Add --max-sentence option for batching based on # sentences

f442f896 · Myle Ott · 2ef422f6 · f442f896 · f442f896 · f442f896
Commit f442f896 authored Nov 04, 2017 by Myle Ott
8 changed files
--- a/fairseq/criterions/cross_entropy.py
+++ b/fairseq/criterions/cross_entropy.py
@@ -14,9 +14,8 @@ from .fairseq_criterion import FairseqCriterion

 class CrossEntropyCriterion(FairseqCriterion):

-    def __init__(self, padding_idx):
-        super().__init__()
-        self.padding_idx = padding_idx
+    def __init__(self, args, dst_dict):
+        super().__init__(args, dst_dict)

    def forward(self, model, sample):
        """Compute the loss for the given sample.
@@ -30,7 +29,7 @@ class CrossEntropyCriterion(FairseqCriterion):
        input = net_output.view(-1, net_output.size(-1))
        target = sample['target'].view(-1)
        loss = F.cross_entropy(input, target, size_average=False, ignore_index=self.padding_idx)
-        sample_size = sample['ntokens']
+        sample_size = sample['target'].size(0) if self.args.sentence_avg else sample['ntokens']
        logging_output = {
            'loss': loss.data[0],
            'sample_size': sample_size,

--- a/fairseq/criterions/fairseq_criterion.py
+++ b/fairseq/criterions/fairseq_criterion.py
@@ -11,8 +11,10 @@ from torch.nn.modules.loss import _Loss

 class FairseqCriterion(_Loss):

-    def __init__(self):
+    def __init__(self, args, dst_dict):
        super().__init__()
+        self.args = args
+        self.padding_idx = dst_dict.pad()

    def forward(self, model, sample):
        """Compute the loss for the given sample.

--- a/fairseq/criterions/label_smoothed_cross_entropy.py
+++ b/fairseq/criterions/label_smoothed_cross_entropy.py
@@ -43,10 +43,9 @@ class LabelSmoothedCrossEntropy(torch.autograd.Function):

 class LabelSmoothedCrossEntropyCriterion(FairseqCriterion):

-    def __init__(self, eps, padding_idx=None, weights=None):
-        super().__init__()
-        self.eps = eps
-        self.padding_idx = padding_idx
+    def __init__(self, args, dst_dict, weights=None):
+        super().__init__(args, dst_dict)
+        self.eps = args.label_smoothing
        self.weights = weights

    def forward(self, model, sample):
@@ -61,7 +60,7 @@ class LabelSmoothedCrossEntropyCriterion(FairseqCriterion):
        input = F.log_softmax(net_output.view(-1, net_output.size(-1)))
        target = sample['target'].view(-1)
        loss = LabelSmoothedCrossEntropy.apply(input, target, self.eps, self.padding_idx, self.weights)
-        sample_size = sample['ntokens']
+        sample_size = sample['target'].size(0) if self.args.sentence_avg else sample['ntokens']
        logging_output = {
            'loss': loss.data[0],
            'sample_size': sample_size,

--- a/fairseq/data.py
+++ b/fairseq/data.py
@@ -97,27 +97,26 @@ class LanguageDatasets(object):
        assert self.src_dict.unk() == self.dst_dict.unk()

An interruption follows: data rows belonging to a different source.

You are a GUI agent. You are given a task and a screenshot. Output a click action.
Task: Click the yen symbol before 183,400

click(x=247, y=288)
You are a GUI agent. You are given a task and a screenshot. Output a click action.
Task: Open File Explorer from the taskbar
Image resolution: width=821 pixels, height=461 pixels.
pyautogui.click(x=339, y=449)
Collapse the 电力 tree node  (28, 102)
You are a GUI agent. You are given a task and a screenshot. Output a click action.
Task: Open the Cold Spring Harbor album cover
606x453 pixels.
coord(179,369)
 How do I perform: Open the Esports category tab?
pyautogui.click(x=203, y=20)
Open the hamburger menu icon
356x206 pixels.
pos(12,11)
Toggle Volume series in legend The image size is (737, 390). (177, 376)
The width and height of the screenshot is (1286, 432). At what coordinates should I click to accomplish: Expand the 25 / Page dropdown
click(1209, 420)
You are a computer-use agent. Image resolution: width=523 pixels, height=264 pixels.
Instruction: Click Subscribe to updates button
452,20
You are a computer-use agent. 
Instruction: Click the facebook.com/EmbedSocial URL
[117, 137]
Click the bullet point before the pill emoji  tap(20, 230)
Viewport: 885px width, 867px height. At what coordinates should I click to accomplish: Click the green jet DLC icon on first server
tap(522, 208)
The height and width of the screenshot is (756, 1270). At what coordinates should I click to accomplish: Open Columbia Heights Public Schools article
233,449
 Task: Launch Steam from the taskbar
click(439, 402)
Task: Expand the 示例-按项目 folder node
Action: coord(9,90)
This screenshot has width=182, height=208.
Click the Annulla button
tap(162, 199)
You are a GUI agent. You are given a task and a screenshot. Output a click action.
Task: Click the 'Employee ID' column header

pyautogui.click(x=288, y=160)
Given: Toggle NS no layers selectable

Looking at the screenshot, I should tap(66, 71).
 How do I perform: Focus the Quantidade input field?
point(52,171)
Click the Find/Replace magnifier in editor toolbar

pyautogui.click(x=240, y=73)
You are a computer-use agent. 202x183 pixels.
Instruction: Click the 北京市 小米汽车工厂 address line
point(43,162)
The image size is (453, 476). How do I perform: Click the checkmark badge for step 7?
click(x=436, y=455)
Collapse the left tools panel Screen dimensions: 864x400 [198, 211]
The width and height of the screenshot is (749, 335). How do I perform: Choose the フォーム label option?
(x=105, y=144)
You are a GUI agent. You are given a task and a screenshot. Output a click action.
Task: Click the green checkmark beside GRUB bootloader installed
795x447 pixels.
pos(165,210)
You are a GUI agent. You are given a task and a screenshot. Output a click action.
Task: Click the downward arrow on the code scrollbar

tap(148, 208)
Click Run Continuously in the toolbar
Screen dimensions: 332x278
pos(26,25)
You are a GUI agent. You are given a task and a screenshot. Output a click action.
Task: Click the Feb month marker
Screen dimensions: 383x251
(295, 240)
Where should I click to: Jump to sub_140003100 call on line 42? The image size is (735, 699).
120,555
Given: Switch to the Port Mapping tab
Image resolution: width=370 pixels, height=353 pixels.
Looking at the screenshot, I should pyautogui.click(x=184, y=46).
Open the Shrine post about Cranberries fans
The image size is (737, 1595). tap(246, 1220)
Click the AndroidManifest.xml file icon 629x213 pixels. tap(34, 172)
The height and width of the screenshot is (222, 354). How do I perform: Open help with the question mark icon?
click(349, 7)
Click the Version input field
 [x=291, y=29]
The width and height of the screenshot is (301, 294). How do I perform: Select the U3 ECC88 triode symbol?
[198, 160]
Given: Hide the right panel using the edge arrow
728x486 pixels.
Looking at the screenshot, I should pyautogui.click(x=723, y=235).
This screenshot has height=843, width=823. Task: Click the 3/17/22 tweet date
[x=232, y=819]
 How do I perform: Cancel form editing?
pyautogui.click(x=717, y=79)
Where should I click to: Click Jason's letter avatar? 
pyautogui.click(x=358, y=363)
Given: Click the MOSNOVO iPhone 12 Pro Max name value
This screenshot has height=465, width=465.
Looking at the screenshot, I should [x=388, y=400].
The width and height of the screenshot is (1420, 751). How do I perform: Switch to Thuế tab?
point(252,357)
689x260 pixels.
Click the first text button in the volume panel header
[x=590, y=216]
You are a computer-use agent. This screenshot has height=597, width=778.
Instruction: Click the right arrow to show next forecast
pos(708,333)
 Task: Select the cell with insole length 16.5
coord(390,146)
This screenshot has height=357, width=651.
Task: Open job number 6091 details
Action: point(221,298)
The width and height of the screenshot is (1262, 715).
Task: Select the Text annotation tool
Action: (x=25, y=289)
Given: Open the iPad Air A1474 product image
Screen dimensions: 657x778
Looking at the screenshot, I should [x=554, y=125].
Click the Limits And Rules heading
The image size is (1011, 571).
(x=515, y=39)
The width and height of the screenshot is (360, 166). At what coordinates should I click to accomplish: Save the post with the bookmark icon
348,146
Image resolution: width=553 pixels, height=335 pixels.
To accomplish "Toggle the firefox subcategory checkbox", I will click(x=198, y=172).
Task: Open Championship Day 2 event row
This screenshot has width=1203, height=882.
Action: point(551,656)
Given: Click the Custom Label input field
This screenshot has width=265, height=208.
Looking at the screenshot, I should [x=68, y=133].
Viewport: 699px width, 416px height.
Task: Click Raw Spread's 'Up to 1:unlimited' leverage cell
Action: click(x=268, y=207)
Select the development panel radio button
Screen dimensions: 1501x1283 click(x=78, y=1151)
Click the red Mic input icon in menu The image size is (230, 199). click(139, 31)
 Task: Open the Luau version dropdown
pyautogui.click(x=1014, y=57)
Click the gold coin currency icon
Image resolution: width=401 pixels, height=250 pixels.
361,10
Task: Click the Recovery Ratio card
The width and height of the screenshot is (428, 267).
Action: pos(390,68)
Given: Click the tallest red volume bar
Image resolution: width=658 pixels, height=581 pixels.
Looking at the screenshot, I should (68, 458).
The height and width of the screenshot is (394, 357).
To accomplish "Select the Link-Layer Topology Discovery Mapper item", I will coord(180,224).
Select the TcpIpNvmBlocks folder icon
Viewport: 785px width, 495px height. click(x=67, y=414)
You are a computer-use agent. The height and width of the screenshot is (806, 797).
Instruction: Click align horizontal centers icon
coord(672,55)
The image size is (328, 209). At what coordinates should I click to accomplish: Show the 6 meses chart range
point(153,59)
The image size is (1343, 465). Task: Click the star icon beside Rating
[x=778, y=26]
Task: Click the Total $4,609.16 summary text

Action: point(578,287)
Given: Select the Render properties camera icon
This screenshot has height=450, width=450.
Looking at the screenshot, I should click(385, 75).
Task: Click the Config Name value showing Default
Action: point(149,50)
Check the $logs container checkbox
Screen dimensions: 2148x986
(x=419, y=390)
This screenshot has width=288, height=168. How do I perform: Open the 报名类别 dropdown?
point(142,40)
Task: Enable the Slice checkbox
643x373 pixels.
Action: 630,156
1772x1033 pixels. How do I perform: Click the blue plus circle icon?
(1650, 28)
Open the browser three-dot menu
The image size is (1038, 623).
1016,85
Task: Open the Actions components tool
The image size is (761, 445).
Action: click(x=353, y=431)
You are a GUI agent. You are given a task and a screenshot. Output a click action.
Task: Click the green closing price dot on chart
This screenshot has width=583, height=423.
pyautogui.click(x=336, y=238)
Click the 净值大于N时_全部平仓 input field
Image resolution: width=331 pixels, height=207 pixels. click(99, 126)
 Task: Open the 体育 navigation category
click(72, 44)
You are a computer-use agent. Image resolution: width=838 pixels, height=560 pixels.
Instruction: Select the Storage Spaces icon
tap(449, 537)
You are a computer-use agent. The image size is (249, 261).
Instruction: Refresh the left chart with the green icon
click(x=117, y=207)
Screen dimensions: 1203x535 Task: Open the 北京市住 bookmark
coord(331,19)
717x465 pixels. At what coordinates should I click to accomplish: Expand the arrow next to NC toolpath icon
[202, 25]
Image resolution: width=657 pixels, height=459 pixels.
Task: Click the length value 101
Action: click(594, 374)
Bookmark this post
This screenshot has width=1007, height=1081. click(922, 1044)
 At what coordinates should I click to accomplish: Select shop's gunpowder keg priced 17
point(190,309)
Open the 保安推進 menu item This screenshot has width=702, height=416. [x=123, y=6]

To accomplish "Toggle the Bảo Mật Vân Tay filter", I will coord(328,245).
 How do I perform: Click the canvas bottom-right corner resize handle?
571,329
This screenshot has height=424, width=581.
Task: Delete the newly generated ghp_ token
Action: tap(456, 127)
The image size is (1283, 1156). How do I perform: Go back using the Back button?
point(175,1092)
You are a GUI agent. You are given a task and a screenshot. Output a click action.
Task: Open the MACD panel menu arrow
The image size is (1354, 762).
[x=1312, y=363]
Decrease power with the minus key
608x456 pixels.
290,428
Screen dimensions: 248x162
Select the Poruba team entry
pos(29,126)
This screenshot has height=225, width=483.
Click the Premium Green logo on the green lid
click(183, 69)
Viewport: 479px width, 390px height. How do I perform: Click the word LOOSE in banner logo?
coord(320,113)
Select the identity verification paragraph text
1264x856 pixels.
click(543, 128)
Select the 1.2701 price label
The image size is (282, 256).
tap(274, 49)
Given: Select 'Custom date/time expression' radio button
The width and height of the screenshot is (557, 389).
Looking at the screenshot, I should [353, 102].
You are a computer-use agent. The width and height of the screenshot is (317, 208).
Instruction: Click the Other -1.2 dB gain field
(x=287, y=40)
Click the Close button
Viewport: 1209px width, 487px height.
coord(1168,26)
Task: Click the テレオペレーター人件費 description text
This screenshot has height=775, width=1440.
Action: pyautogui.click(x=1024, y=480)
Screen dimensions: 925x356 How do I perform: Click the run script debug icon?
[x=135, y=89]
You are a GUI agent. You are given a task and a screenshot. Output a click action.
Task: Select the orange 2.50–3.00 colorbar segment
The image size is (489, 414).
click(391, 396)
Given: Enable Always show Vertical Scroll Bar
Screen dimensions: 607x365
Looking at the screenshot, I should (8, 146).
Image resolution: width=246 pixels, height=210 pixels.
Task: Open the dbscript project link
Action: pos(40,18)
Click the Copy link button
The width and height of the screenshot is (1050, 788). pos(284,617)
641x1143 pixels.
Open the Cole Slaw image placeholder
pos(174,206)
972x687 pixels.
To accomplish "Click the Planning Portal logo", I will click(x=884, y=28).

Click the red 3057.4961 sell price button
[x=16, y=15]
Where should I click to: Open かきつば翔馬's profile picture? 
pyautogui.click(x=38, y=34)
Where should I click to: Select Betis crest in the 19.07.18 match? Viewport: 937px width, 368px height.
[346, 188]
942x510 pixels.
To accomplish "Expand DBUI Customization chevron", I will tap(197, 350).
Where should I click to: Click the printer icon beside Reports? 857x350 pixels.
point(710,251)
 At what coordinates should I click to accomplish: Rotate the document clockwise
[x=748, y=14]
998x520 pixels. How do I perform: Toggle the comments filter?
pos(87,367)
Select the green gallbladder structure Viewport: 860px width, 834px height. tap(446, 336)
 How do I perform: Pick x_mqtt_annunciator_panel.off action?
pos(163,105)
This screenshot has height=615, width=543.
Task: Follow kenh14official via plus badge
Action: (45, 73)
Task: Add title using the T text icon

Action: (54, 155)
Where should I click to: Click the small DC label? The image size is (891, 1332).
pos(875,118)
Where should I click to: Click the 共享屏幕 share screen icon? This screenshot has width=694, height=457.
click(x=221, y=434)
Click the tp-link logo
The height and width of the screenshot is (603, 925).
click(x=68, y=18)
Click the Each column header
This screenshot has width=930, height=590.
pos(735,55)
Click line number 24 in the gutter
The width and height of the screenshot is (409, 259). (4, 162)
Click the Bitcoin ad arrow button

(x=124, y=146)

    def train_dataloader(self, split, num_workers=0, max_tokens=None,
-                         max_positions=(1024, 1024), seed=None, epoch=1,
-                         sample_without_replacement=0,
+                         max_sentences=None, max_positions=(1024, 1024),
+                         seed=None, epoch=1, sample_without_replacement=0,
                         sort_by_source_size=False):
        dataset = self.splits[split]
        with numpy_seed(seed):
            batch_sampler = shuffled_batches_by_size(
-                dataset.src, dataset.dst,
-                max_tokens=max_tokens, epoch=epoch,
-                sample=sample_without_replacement,
-                max_positions=max_positions,
+                dataset.src, dataset.dst, max_tokens=max_tokens,
+                max_sentences=max_sentences, epoch=epoch,
+                sample=sample_without_replacement, max_positions=max_positions,
                sort_by_source_size=sort_by_source_size)
        return torch.utils.data.DataLoader(
            dataset, num_workers=num_workers, collate_fn=dataset.collater,
            batch_sampler=batch_sampler)

-    def eval_dataloader(self, split, num_workers=0, batch_size=1,
-                        max_tokens=None, max_positions=(1024, 1024),
+    def eval_dataloader(self, split, num_workers=0, max_tokens=None,
+                        max_sentences=None, max_positions=(1024, 1024),
                        skip_invalid_size_inputs_valid_test=False):
        dataset = self.splits[split]
        batch_sampler = list(batches_by_size(
-            dataset.src, dataset.dst, batch_size, max_tokens,
+            dataset.src, dataset.dst, max_tokens, max_sentences,
            max_positions=max_positions,
            ignore_invalid_inputs=skip_invalid_size_inputs_valid_test))
        return torch.utils.data.DataLoader(
@@ -220,29 +219,23 @@ def _valid_size(src_size, dst_size, max_positions):
    return True


-def batches_by_size(src, dst, batch_size=None, max_tokens=None,
-                    max_positions=(1024, 1024), ignore_invalid_inputs=False):
-    """Returns batches of indices sorted by size. Sequences with different
-    source lengths are not allowed in the same batch."""
-    assert isinstance(src, IndexedDataset) and isinstance(dst, IndexedDataset)
-    if max_tokens is None:
-        max_tokens = float('Inf')
-    indices = np.argsort(src.sizes, kind='mergesort')
-
+def _make_batches(src, dst, indices, max_tokens, max_sentences, max_positions,
+                  ignore_invalid_inputs=False, allow_different_src_lens=False):
    batch = []

    def yield_batch(next_idx, num_tokens):
        if len(batch) == 0:
            return False
-        if len(batch) == batch_size:
+        if len(batch) == max_sentences:
            return True
-        if src.sizes[batch[0]] != src.sizes[next_idx]:
+        if num_tokens > max_tokens:
            return True
-        if num_tokens >= max_tokens:
+        if not allow_different_src_lens and \
+                (src.sizes[batch[0]] != src.sizes[next_idx]):
            return True
        return False

-    cur_max_size = 0
+    sample_len = 0
    ignored = []
    for idx in indices:
        if not _valid_size(src.sizes[idx], dst.sizes[idx], max_positions):
@@ -253,28 +246,48 @@ def batches_by_size(src, dst, batch_size=None, max_tokens=None,
                "Unable to handle input id {} of size {} / {}.".format(
                    idx, src.sizes[idx], dst.sizes[idx]))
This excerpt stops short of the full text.